Marquons sur une feuille de papier le point que la terre occupe, et tirons les lignes qui aboutissent aux positions du soleil qui correspondent aux midis des 21, 22, 23 mars, etc., pendant toute l’année. Ces lignes s’appellent les rayons vecteurs. Les angles que ces rayons forment entre eux s’obtiendront en comparant sur la sphère étoilée les points successifs que le soleil y est venu occuper. Nous avons déjà dit que ces angles seront les plus grands, les intervalles des temps étant égaux, vers le 1er janvier, les plus petits vers le 1er juillet, et qu’ils auront des valeurs intermédiaires aux époques comprises entre ces deux extrêmes. Prenons sur un des rayons vecteurs, sur celui qui correspond au 1er janvier, par exemple, une certaine longueur arbitraire pour représenter la distance du soleil à la terre, et divisons-la en 1 000 parties ; rien, dans la figure que nous avons à tracer, n’est plus indéterminé : les longueurs de tous les autres rayons vecteurs seront une conséquence du choix qu’on vient de faire. En effet, le rayon vecteur à une date quelconque et celui que nous avons pris et divisé en 1 000 parties auront des longueurs proportionnellement réciproques aux diamètres solaires observés aux deux époques. Nous pourrons donc porter sur chaque rayon vecteur la longueur qui lui correspond, et faire passer par leurs extrémités une courbe qui sera la représentation exacte de celle que le soleil parcourt dans le plan de l’écliptique. Cette courbe n’est pas circulaire, elle est allongée dans la direction de la ligne qui passe par les positions du 1er juillet et du 1er janvier ; quand on l’examine avec attention, on reconnaît que c’est une ellipse et que la terre occupe le foyer voisin du sommet, où le soleil se transporte le 1er janvier.

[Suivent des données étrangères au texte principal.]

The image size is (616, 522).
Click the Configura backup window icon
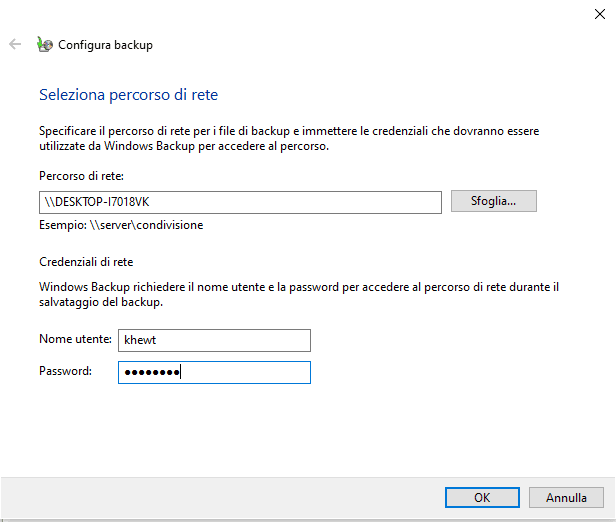point(44,45)
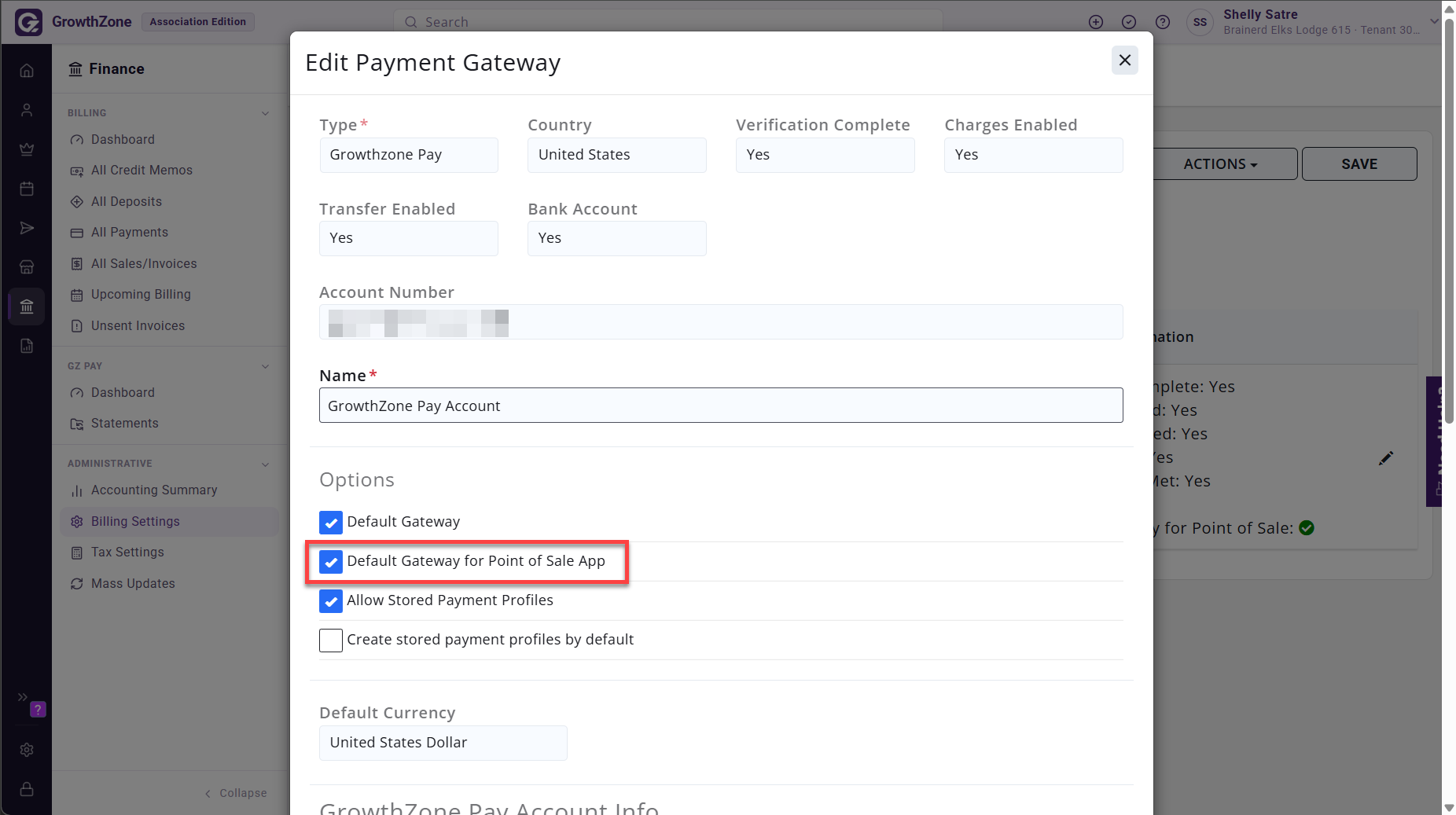This screenshot has height=815, width=1456.
Task: Collapse the BILLING section chevron
Action: tap(265, 113)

Les points de la courbe situés aux extrémités du grand axe de l’ellipse, ces points où le soleil éprouve le plus grand et le plus petit déplacement angulaire diurne s’appellent le périgée et l’apogée. En comparant les observations séparées les unes des autres par un certain nombre d’années, on reconnaît que le périgée ne reste pas fixe dans le ciel, qu’il se rapproche des étoiles situées dans son voisinage par un mouvement dirigé de l’occident à l’orient, que son déplacement annuel est de 12″.

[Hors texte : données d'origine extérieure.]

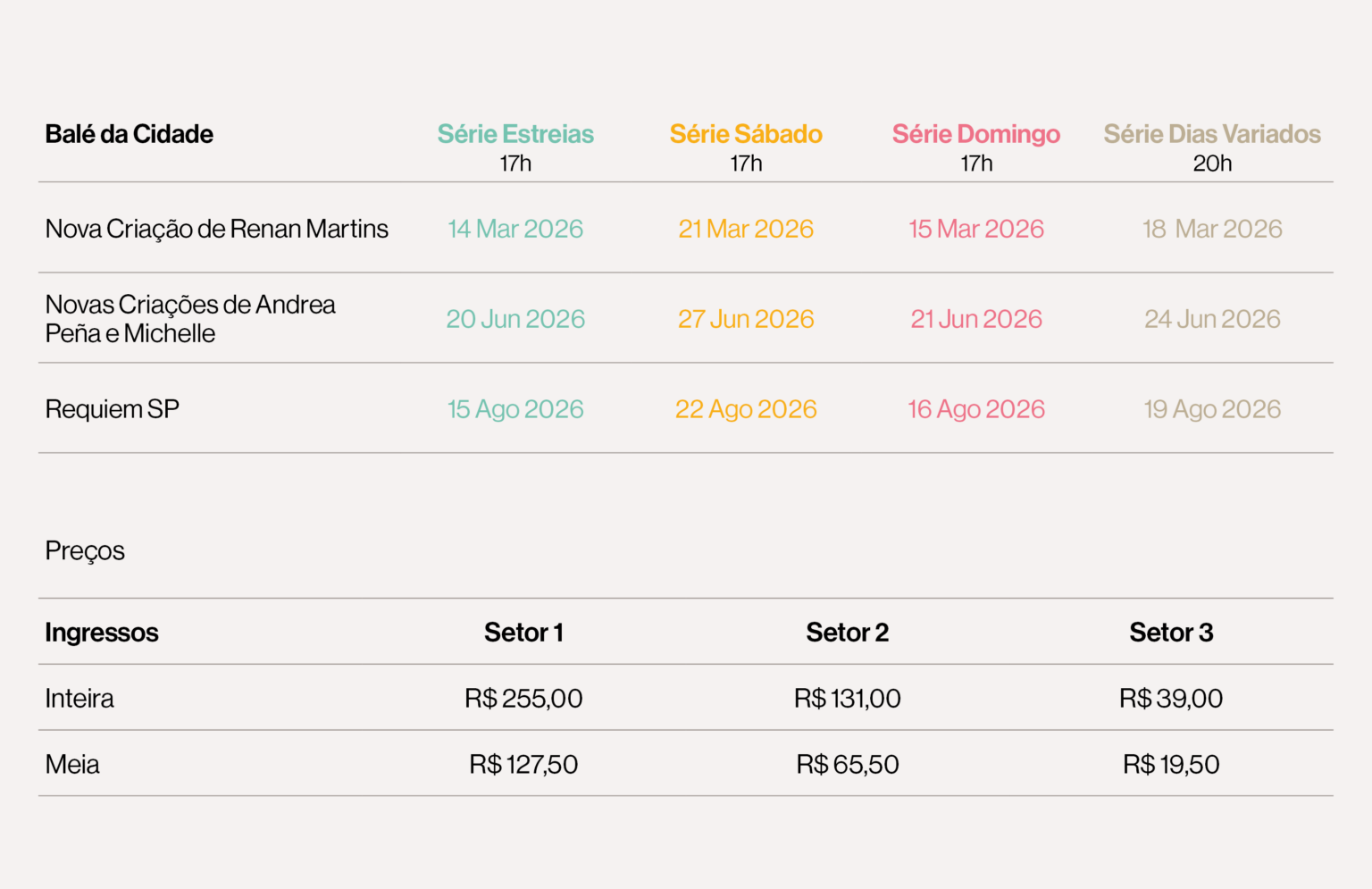The width and height of the screenshot is (1372, 889).
Task: Select the Série Sábado column header
Action: [746, 134]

Il nous reste encore à trouver par quelles lois les variations de vitesse et les variations de distance sont liées entre elles. Après des recherches continuées pendant un grand nombre d’années, Kepler découvrit que l’arc variable parcouru par le soleil en vingt-quatre heures dans divers points de l’orbite, multiplié par la moitié du rayon vecteur correspondant, est une quantité constante. Or ce produit est la mesure de la surface comprise entre deux rayons vecteurs consécutifs, la mesure du nombre d’hectares, si l’on veut, que renferment ces deux rayons et l’arc qui joint leurs extrémités ; le rayon vecteur du soleil décrit donc des surfaces égales dans un temps donné. Pour satisfaire à cette loi, l’angle compris entre deux rayons successifs sera d’autant plus petit que ces rayons vecteurs devront être plus prolongés.

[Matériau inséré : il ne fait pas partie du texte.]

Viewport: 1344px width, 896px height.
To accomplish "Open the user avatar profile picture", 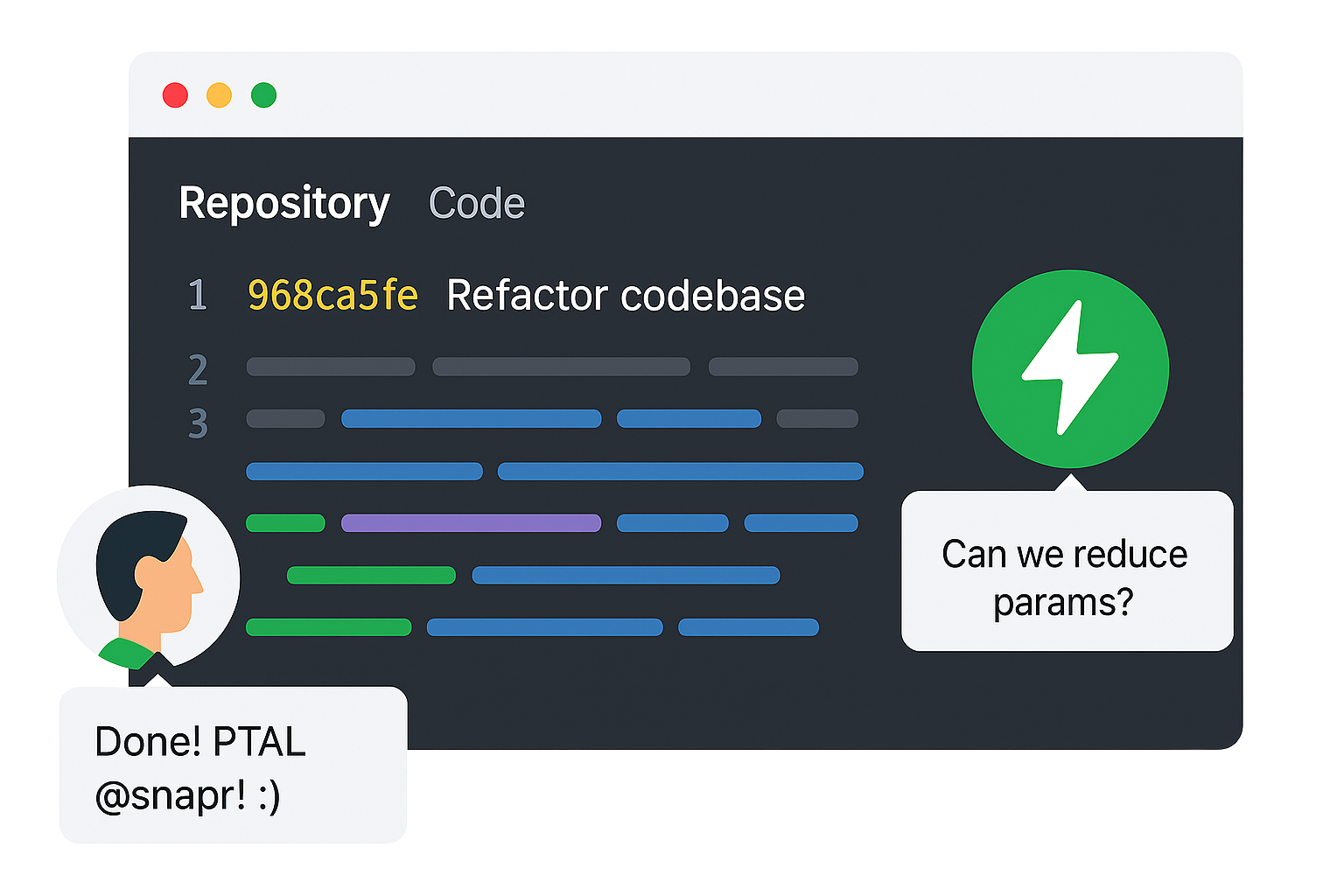I will [x=147, y=576].
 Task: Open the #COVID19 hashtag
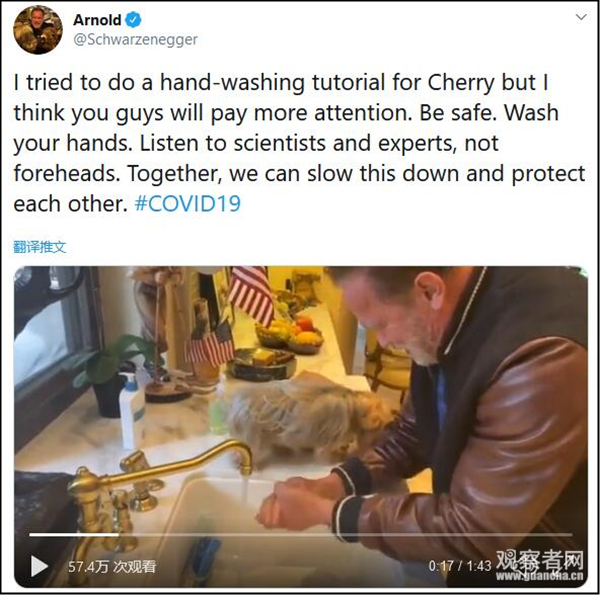188,204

En résumé, nous avons découvert dans ce chapitre, à l’aide d’observations que tout le monde peut contrôler, que la courbe décrite par le soleil dans le plan de l’écliptique est une ellipse à l’un des foyers de laquelle la terre est située, que cette ellipse est parcourue d’un mouvement inégal, mais lié aux distances variables du soleil à la terre, que les surfaces décrites par les rayons vecteurs du soleil dans des temps égaux sont égales entre elles : en sorte que, si on les compte à partir d’un rayon vecteur déterminé, les surfaces parcourues sont proportionnelles au temps.